Выбрать главу

99. Этот крест, следовательно, есть то, что все разделило (или объединило все в себе самом) посредством слова и отделило то, что происходит, от того, что находится внизу (буквально: вещи от рождения и ниже) и затем, также будучи единым, излился во все вещи (или: заставил все излиться). Я соединил все в одно. Но это -- не крест из дерева, который ты увидишь, когда ты спустишься отсюда, а также тот, кто на кресте, которого теперь ты не видишь, а только слышись его голос. Это не я. Я считался тем, кем я не являюсь, не тем, кем я был для многих других; но они назовут меня (скажут обо мне) чем-то другим, низким и меня не достойным.

А поскольку место покоя не видят и о нем не говорят, то тем паче меня, Господа его, не увидят(и говорить обо мне не будут).

**ЧТО ТРЕБУЕТСЯ**.
1. Изложите короче, в виде списка, абзац отрывка о кресте, начинающийся словами «Этот крест, следовательно», сохранив его основные сведения.
2. Перепишите из отрывка о кресте без изменений фрагмент, начиная с «99. Этот крест, следовательно, есть» и заканчивая «мне не будут).».

**ИСХОДНЫЕ ДАННЫЕ**.
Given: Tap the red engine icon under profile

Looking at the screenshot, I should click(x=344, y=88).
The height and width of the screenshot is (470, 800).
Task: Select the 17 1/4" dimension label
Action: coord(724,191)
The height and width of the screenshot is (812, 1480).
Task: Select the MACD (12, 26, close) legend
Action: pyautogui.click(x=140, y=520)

**РЕЗУЛЬТАТЫ ПО ПОРЯДКУ**.
1.
- Крест посредством слова всё разделил (или объединил всё в себе) и отделил происходящее от того, что находится внизу.
- Затем, будучи единым, он излился во все вещи (или заставил всё излиться).
- Говорящий соединил всё в одно.
- Это не деревянный крест, который собеседник увидит, спустившись отсюда. Упомянут и тот, кто на кресте: сейчас его не видно, слышен лишь его голос.
- «Это не я»: говорящего считали тем, кем он не является, а другие назовут его чем-то низким и его недостойным.

2.
99. Этот крест, следовательно, есть то, что все разделило (или объединило все в себе самом) посредством слова и отделило то, что происходит, от того, что находится внизу (буквально: вещи от рождения и ниже) и затем, также будучи единым, излился во все вещи (или: заставил все излиться). Я соединил все в одно. Но это -- не крест из дерева, который ты увидишь, когда ты спустишься отсюда, а также тот, кто на кресте, которого теперь ты не видишь, а только слышись его голос. Это не я. Я считался тем, кем я не являюсь, не тем, кем я был для многих других; но они назовут меня (скажут обо мне) чем-то другим, низким и меня не достойным.

А поскольку место покоя не видят и о нем не говорят, то тем паче меня, Господа его, не увидят(и говорить обо мне не будут).